What is required =>
Pull every line from the records that has the word "privacidad" in it.

Input material =>
• • • •

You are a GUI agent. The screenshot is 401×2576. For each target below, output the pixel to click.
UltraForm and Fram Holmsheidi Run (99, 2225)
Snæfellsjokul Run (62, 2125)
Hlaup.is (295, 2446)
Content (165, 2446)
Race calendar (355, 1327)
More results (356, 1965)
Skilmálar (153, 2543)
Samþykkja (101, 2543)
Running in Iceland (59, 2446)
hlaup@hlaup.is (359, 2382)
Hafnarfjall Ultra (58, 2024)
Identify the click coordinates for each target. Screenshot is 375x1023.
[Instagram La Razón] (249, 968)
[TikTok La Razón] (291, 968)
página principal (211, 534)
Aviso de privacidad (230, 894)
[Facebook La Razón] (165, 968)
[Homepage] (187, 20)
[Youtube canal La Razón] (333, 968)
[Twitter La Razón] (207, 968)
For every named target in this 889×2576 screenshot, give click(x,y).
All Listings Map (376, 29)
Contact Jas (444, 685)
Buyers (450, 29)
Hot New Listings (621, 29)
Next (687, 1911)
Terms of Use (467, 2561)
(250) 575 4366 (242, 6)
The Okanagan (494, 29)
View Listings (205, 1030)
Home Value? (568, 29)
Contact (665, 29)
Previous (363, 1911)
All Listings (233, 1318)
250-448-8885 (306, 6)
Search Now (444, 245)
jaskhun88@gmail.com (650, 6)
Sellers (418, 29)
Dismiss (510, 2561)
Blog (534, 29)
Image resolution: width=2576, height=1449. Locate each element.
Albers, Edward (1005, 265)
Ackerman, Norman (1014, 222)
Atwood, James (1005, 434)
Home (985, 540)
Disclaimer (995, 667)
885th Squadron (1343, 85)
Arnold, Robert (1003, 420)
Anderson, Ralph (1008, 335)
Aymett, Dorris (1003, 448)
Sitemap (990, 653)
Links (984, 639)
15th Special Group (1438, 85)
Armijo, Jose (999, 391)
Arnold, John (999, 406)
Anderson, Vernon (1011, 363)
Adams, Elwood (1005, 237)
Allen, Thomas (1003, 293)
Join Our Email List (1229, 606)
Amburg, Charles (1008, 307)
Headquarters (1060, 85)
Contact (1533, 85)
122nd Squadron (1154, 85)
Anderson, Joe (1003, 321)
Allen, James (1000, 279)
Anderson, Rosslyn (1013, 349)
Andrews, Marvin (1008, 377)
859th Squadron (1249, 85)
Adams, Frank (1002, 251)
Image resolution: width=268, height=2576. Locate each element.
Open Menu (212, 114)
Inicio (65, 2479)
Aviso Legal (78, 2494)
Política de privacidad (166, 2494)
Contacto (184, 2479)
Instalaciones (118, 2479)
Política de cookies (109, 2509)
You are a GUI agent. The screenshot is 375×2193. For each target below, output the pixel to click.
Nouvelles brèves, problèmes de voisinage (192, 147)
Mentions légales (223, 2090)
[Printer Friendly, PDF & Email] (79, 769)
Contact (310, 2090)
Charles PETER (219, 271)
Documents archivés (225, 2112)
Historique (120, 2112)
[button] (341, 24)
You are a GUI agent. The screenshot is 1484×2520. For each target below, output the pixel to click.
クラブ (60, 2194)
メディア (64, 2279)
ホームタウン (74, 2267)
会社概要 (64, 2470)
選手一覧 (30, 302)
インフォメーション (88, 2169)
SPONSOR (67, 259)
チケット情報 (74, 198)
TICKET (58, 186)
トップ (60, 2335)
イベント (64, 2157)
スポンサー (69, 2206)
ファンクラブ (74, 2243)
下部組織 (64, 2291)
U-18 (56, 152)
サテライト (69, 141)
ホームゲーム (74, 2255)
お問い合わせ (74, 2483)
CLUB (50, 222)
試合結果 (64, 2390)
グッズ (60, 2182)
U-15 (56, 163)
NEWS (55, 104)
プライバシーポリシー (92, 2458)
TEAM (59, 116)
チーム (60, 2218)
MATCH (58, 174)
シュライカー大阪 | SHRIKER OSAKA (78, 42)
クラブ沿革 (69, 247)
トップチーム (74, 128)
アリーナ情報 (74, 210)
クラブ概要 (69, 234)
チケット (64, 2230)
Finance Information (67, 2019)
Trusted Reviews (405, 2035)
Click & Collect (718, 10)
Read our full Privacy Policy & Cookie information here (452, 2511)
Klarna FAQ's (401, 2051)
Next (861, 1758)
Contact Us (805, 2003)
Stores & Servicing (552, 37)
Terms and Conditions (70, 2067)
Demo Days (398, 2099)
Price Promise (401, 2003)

• • • •

Solution for this task =>
Aviso de privacidad (230, 894)
Política de privacidad (166, 2494)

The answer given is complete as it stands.